### Task requirements
Find the line that contains "Vectra (399, 2446)" in the entries below. Output it and each later line exactly, and nothing else.

[Stored data]
_ _ _

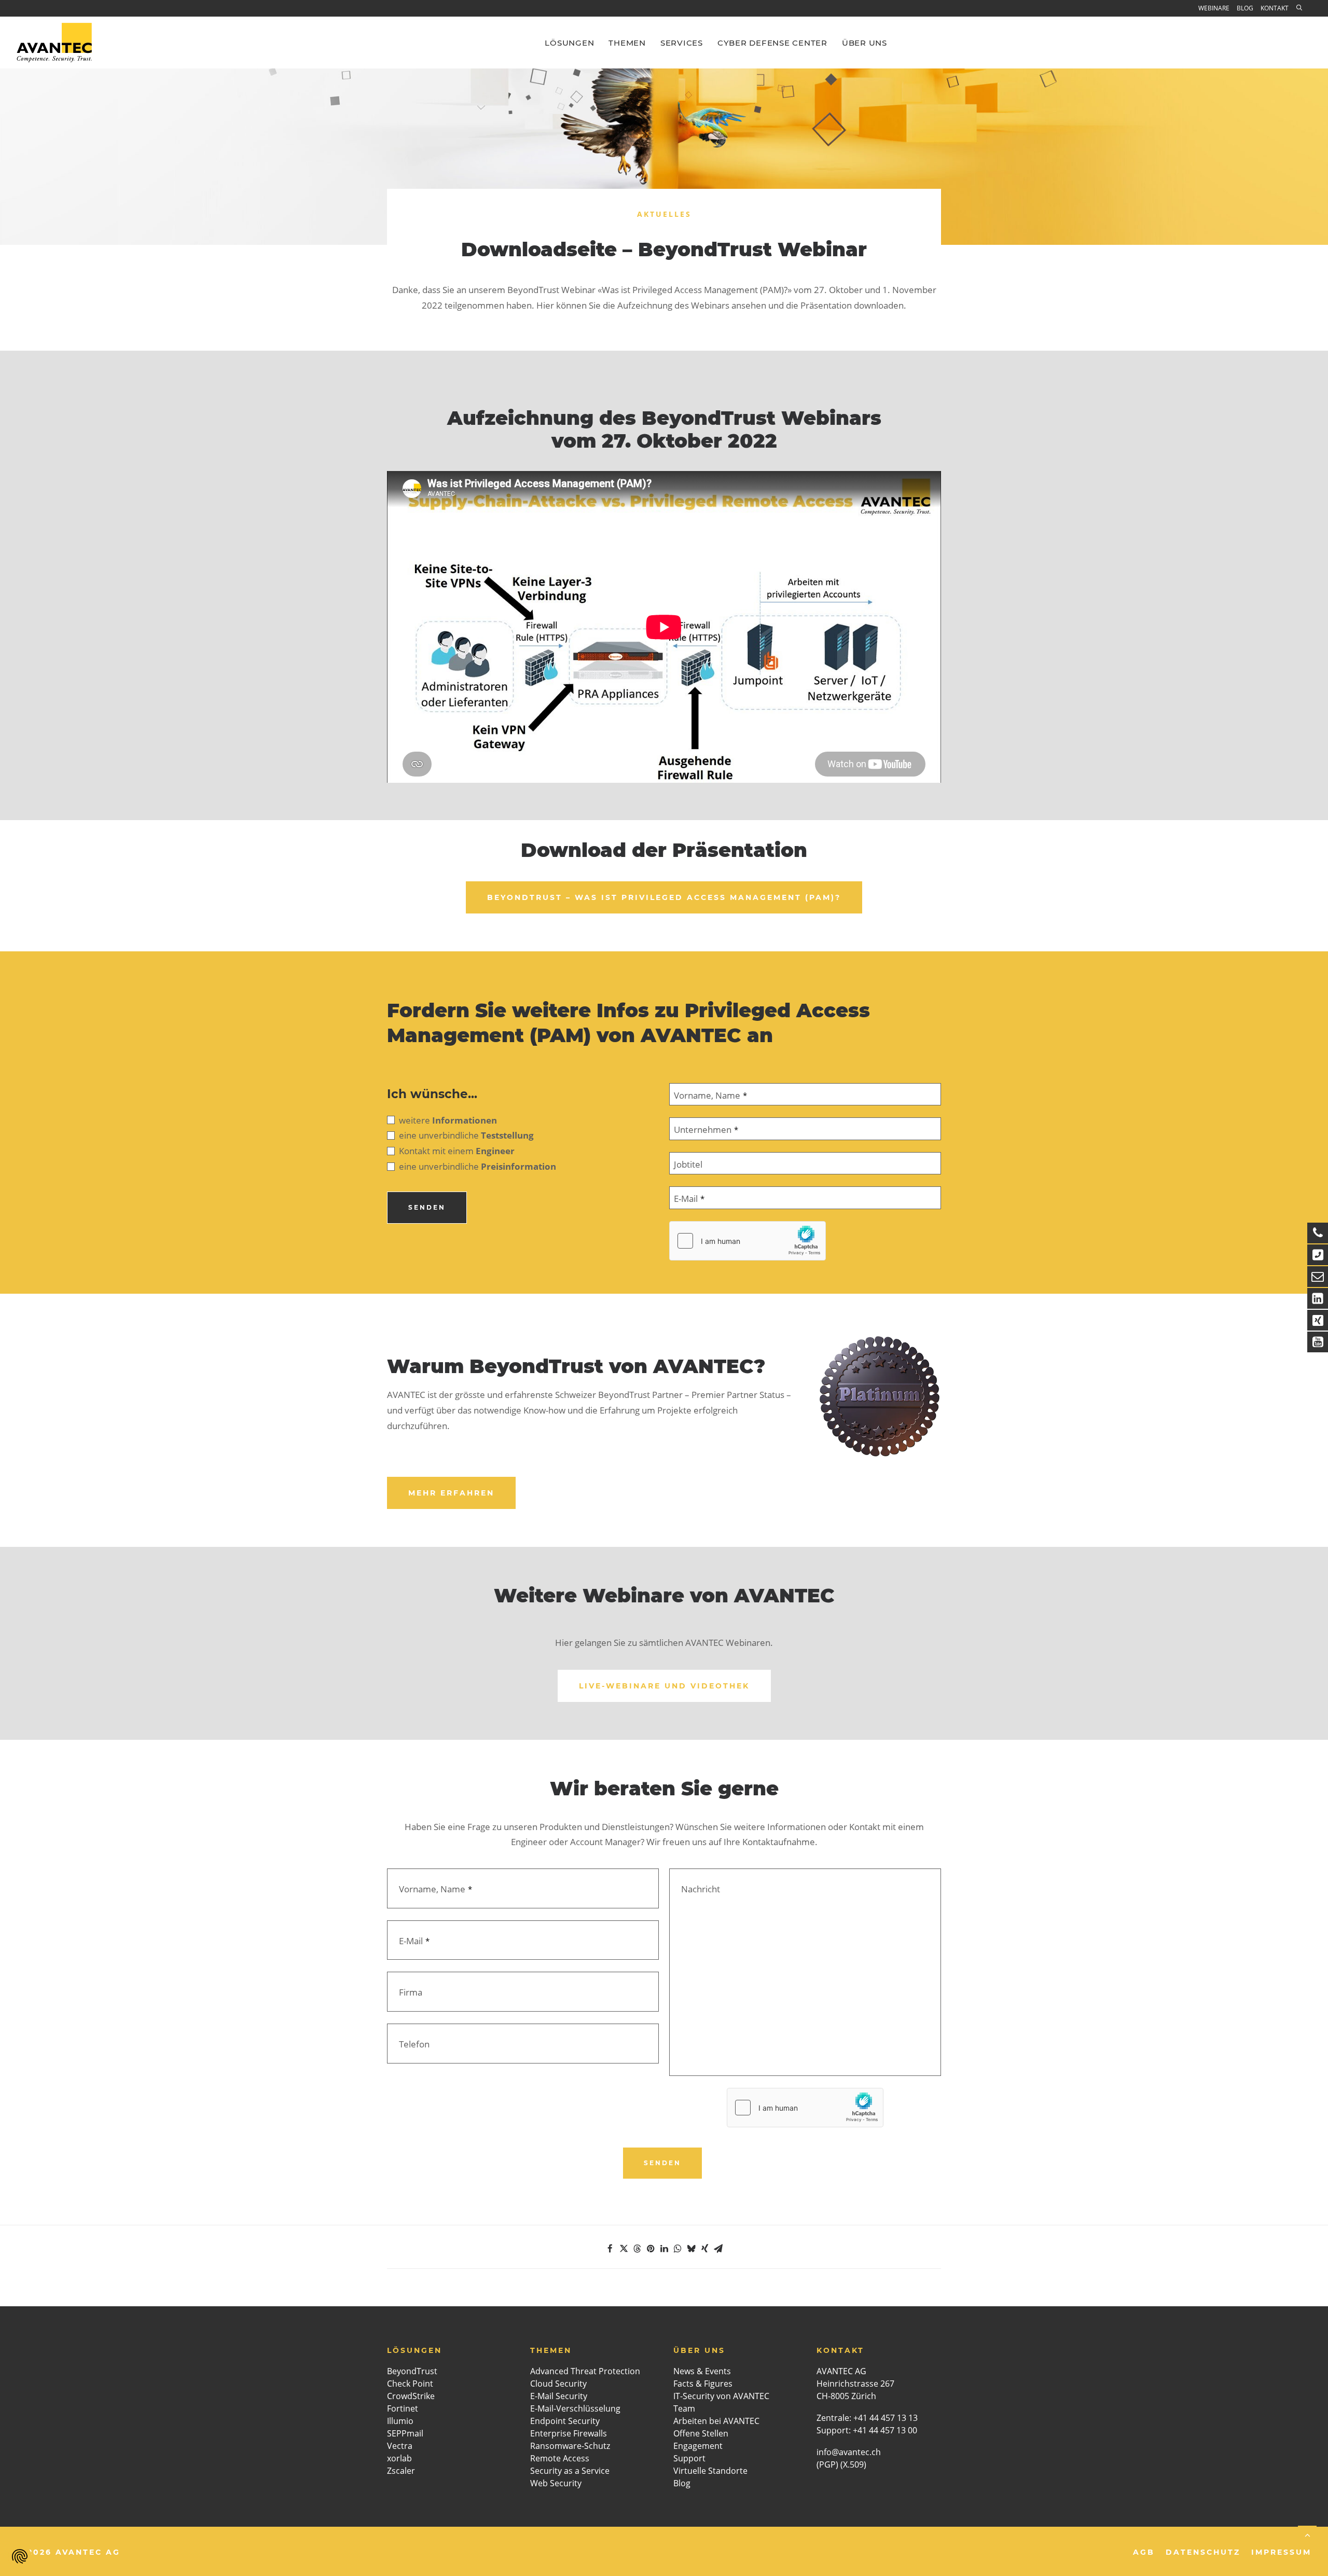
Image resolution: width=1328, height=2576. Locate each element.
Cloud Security (558, 2383)
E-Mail (689, 1198)
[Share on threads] (637, 2248)
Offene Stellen (700, 2433)
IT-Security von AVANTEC (721, 2396)
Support (689, 2458)
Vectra (399, 2446)
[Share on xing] (704, 2248)
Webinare (1213, 8)
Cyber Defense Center (772, 43)
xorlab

_ _ _

### Written response
Vectra (399, 2446)
[Share on xing] (704, 2248)
Webinare (1213, 8)
Cyber Defense Center (772, 43)
xorlab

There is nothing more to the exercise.